In Pytorch, we have something like the code shown below. Note that we use the ScaledDotProductAttention module that we showed in the previous lesson.

The basic three steps of the code are:

1. Compute the linear projections into keys, queries, and values.
2. Apply attention to all the projected vectors.
3. Concatenate them and apply a final linear.

In [41]:
class MultiHeadAttention(nn.Module):
    def __init__(self, n_heads: int, d_model: int, dropout: float = 0.1):
        super(MultiHeadAttention, self).__init__()
        assert d_model % n_heads == 0
        # We assume d_v always equals d_k
        self.d_k = d_model // n_heads
        self.h = n_heads

        self.linears = nn.ModuleList(
            [copy.deepcopy(nn.Linear(d_model, d_model)) for _ in range(4)]
        )
        self.sdpa = ScaledDotProductAttention()
        self.attn = None
        self.dropout = nn.Dropout(p=dropout)

    def forward(self, query: torch.FloatTensor, 
                key: torch.FloatTensor, 
                value: torch.FloatTensor,
                mask: Optional[torch.ByteTensor] = None
                ) -> torch.FloatTensor:
        """
        Args:
            `query`: shape (batch_size, max_len, d_model)
            `key`: shape (batch_size, max_len, d_model)
            `value`: shape (batch_size, max_len, d_model)
            `mask`: shape (batch_size, max_len)

        Returns:
            shape (batch_size, max_len, d_model)
        """
        if mask is not None:
            # Same mask applied to all h heads.
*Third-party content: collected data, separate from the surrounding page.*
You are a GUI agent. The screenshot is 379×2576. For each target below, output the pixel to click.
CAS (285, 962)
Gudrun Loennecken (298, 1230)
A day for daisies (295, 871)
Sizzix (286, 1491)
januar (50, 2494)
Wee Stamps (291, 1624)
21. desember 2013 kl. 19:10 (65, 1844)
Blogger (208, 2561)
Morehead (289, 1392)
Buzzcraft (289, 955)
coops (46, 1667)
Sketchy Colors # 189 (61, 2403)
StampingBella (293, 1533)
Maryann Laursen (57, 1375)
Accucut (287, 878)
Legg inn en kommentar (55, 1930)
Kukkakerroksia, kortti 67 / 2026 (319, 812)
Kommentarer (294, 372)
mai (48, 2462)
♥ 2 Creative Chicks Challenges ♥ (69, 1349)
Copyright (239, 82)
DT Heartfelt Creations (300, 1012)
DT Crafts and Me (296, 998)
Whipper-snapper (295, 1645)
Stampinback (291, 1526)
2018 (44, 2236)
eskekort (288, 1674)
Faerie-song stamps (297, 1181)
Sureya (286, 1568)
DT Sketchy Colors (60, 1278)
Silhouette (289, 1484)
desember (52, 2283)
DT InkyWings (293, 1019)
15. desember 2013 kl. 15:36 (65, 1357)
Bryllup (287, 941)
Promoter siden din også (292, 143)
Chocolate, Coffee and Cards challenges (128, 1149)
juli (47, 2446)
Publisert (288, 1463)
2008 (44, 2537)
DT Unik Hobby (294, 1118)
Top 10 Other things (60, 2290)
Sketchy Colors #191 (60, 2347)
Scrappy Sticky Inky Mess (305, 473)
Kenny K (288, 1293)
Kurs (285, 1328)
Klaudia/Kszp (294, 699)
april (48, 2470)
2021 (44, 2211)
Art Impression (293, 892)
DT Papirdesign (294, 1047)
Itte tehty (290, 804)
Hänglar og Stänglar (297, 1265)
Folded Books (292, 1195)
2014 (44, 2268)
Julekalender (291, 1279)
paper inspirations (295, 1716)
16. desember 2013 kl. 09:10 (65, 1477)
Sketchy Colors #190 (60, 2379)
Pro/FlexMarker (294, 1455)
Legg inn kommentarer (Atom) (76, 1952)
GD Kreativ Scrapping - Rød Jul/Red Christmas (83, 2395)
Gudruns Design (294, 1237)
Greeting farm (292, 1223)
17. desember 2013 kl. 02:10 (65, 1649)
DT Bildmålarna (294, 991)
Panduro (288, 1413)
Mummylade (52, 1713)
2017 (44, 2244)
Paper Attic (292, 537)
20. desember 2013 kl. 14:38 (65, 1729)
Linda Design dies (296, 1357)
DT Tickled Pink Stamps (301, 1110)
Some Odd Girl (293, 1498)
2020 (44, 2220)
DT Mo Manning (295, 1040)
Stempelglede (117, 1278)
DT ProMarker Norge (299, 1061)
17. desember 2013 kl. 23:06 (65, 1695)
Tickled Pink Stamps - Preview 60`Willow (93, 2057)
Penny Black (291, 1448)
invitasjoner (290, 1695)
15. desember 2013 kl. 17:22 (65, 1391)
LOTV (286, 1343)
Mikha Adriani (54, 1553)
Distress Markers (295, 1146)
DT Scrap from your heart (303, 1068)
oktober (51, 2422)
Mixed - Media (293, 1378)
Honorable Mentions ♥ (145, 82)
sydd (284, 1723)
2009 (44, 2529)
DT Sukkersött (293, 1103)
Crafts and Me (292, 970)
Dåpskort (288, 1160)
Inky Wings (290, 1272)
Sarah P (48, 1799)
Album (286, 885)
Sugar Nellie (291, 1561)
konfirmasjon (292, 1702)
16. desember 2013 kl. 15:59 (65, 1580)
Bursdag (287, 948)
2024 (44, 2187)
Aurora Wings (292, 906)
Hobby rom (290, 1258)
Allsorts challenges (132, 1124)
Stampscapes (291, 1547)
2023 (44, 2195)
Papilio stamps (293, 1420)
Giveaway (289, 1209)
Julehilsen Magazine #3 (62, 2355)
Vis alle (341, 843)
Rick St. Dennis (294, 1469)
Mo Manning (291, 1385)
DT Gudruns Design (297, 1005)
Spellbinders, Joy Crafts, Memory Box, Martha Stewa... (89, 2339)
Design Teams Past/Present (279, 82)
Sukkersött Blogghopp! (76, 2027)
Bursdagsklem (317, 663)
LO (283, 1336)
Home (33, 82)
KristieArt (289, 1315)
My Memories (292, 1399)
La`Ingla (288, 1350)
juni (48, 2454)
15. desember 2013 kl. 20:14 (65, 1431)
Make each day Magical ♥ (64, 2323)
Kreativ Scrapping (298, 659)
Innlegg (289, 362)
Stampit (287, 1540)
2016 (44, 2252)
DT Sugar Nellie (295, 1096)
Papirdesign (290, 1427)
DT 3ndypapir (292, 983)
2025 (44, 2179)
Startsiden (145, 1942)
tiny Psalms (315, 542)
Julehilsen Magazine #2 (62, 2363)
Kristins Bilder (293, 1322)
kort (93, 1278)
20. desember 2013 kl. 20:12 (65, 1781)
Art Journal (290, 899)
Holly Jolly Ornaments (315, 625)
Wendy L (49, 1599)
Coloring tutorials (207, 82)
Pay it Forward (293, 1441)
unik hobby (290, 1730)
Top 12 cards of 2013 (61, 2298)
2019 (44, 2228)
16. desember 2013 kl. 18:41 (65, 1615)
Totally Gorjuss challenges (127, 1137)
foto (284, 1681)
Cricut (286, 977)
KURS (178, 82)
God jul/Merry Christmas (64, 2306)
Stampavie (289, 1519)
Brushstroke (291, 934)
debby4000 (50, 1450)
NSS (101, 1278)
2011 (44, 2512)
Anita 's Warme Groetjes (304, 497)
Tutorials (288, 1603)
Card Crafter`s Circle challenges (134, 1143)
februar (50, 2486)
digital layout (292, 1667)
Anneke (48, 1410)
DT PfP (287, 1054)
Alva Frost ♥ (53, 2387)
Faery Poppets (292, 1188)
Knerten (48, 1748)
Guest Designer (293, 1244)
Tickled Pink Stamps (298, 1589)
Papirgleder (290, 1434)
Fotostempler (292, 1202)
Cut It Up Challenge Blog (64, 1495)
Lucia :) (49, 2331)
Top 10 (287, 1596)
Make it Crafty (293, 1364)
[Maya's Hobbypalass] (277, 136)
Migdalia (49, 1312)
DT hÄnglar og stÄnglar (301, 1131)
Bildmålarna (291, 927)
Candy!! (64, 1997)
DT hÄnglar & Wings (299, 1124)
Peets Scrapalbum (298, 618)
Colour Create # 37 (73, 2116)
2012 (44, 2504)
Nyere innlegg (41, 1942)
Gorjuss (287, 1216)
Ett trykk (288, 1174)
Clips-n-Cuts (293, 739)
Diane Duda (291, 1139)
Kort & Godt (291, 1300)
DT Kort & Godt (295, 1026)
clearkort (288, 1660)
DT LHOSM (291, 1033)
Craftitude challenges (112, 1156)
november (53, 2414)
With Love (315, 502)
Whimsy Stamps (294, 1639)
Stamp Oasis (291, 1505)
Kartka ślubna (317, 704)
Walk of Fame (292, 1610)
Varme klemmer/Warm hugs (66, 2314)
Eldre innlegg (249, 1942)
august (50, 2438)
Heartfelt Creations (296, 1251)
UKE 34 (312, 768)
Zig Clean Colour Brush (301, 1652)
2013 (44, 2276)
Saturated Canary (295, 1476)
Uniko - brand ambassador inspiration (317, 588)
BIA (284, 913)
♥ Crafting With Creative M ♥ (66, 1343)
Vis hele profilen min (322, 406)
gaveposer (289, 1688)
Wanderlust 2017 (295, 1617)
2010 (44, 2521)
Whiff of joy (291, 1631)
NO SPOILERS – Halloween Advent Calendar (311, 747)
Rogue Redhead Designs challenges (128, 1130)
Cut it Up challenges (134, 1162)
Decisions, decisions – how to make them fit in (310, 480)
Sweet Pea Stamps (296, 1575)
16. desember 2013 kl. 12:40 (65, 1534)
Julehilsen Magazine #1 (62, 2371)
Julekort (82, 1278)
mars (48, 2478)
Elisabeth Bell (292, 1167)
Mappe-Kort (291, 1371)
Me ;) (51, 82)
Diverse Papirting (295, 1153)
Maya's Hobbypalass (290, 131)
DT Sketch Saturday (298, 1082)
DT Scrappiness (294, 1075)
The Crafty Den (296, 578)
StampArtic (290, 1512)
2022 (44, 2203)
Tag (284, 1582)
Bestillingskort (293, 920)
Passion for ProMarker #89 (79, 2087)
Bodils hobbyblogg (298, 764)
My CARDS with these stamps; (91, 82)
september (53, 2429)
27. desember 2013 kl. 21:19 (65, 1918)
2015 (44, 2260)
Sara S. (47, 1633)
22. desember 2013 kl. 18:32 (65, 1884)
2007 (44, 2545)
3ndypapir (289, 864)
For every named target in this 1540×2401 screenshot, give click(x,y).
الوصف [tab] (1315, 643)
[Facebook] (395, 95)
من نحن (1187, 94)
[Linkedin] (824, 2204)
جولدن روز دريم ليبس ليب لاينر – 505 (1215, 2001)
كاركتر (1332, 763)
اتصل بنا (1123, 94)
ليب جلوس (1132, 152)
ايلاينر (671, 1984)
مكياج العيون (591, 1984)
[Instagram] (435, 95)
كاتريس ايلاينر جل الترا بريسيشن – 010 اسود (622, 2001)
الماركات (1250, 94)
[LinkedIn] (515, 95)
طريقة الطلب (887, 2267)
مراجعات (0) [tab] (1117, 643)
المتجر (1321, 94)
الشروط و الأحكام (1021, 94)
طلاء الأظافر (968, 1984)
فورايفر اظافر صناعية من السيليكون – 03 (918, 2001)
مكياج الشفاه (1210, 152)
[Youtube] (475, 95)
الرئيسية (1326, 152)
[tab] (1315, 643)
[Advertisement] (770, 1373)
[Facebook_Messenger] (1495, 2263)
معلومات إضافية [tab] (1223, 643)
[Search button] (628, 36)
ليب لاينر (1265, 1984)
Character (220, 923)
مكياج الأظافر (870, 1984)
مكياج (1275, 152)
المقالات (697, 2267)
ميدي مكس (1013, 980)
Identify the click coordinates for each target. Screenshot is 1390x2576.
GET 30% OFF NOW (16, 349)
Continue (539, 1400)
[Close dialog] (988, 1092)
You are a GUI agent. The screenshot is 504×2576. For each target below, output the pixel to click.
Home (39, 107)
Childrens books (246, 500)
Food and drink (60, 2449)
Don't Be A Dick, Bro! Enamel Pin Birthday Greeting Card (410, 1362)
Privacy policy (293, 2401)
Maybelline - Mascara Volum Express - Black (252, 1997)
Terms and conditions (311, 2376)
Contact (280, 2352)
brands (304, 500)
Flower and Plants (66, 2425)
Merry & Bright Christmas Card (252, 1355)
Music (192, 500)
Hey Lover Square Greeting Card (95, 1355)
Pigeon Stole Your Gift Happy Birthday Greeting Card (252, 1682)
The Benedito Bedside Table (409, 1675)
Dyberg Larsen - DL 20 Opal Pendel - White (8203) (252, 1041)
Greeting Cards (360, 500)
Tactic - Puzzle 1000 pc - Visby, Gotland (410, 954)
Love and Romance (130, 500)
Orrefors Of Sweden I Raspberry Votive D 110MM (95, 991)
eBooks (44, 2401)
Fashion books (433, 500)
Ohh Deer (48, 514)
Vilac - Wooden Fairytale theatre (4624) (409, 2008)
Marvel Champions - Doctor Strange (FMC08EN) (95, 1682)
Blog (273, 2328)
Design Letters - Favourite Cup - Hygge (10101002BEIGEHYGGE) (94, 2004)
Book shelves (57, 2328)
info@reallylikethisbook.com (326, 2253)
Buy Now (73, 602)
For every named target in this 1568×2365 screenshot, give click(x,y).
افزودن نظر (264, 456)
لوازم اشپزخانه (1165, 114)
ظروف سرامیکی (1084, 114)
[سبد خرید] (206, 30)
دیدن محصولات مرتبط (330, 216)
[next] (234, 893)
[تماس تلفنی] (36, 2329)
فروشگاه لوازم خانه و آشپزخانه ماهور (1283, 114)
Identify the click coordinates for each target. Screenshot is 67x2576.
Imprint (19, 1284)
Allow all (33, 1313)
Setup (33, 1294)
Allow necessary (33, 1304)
B*1*1*L
            mask = mask.unsqueeze(1).unsqueeze(1)
        
        batch_size = query.size(0)

        # 1) Do all the linear projections in batch from d_model => h x d_k
        query, key, value = [l(x).view(batch_size, -1, self.h, self.d_k).transpose(1, 2)
                             for l, x in zip(self.linears, (query, key, value))]

        # 2) Apply attention on all the projected vectors in batch.
        # x: B x H x L x D_v
        x, self.attn = self.sdpa(query, key, value, mask=mask, dropout=self.dropout)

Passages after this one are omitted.